Ce réseau améliore la coopération entre les autorités de concurrence et contribue à une mise en œuvre efficace des droits nationaux de la concurrence ainsi que du droit communautaire.
Créé en octobre 2001 à New York, le réseau international de la concurrence (en anglais : International Competition Network est un réseau informel réunissant les autorités de concurrence de pays développés et de pays en voie de développement.
Tout organisme national ou régional de concurrence chargé du contrôle de la législation antitrust peut en devenir membre.

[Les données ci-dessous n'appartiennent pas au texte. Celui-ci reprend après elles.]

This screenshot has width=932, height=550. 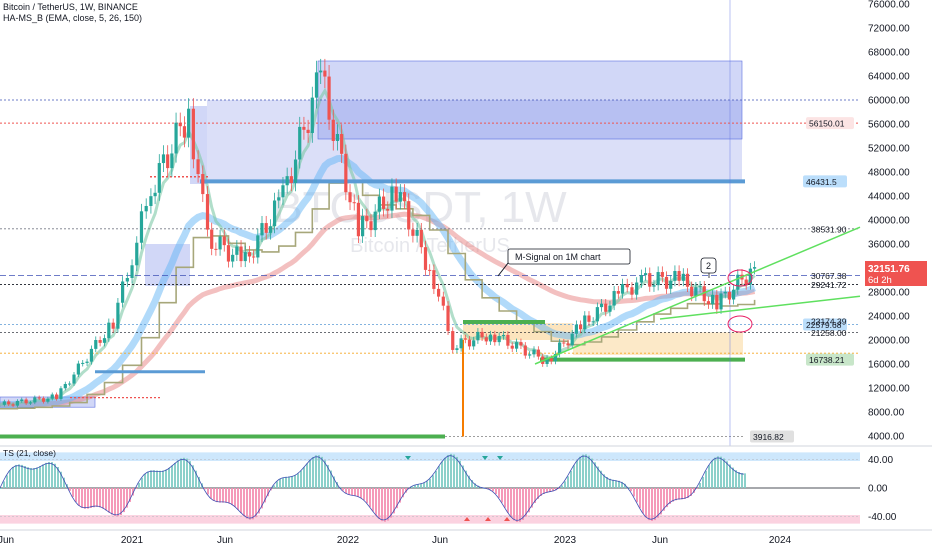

L'ICN permet de partager des expériences et d’échanger des points de vue sur des questions de concurrence liées à la mondialisation croissante de l'économie.
Ce réseau favorise également la diffusion d'expériences et de meilleures pratiques dans le domaine de la concurrence. A cet égard, il facilite notamment la coopération internationale.
Par ailleurs, il améliore la visibilité des autorités de concurrence et fait mieux connaître leur rôle de défenseur de la concurrence.